(Try it) Reproduce the following data exactly, minus any images.

┌────────

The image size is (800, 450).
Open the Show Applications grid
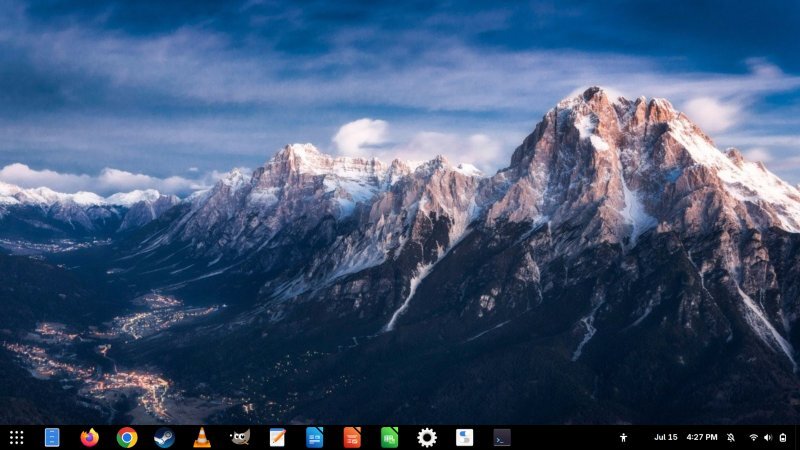pyautogui.click(x=16, y=437)
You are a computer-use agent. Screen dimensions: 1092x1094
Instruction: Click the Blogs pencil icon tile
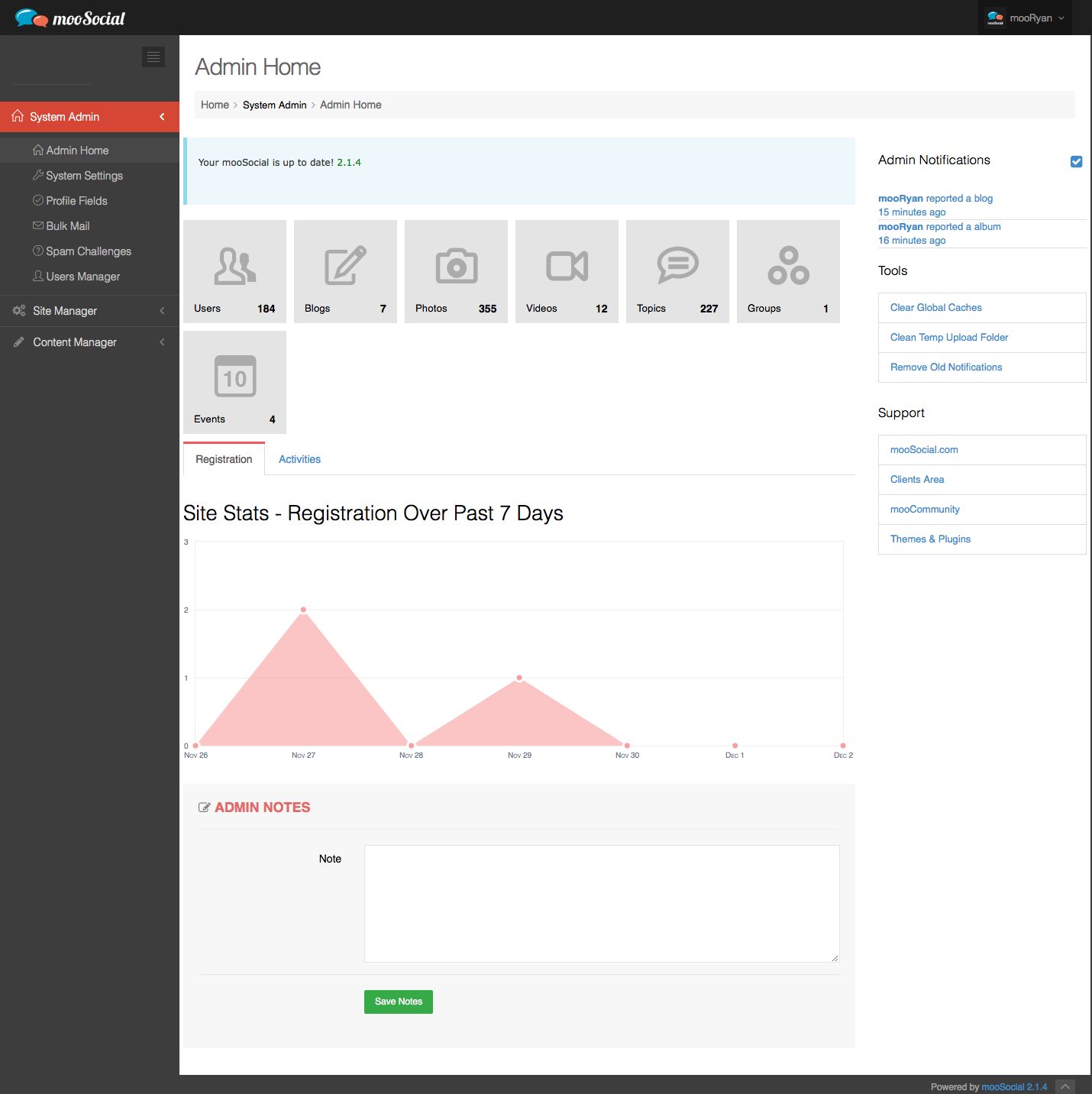click(345, 266)
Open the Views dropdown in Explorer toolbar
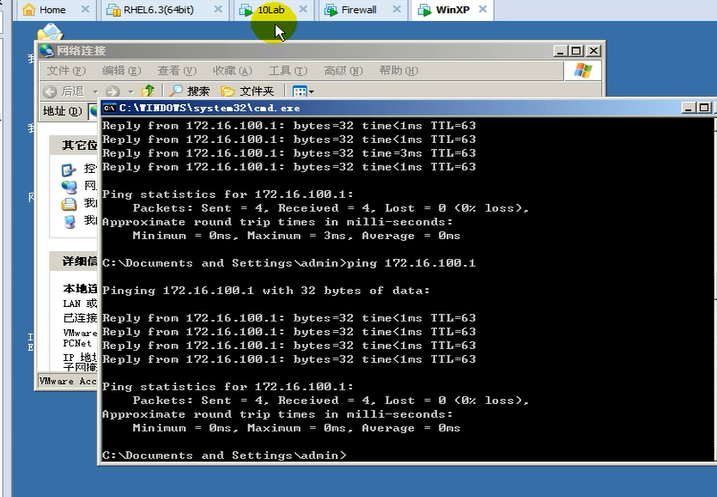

└────────

(Expected answer)
The image size is (800, 450).
Open the Show Applications grid
pyautogui.click(x=16, y=437)
You are a computer-use agent. Screen dimensions: 1092x1094
Instruction: Click the Blogs pencil icon tile
click(345, 266)
Open the Views dropdown in Explorer toolbar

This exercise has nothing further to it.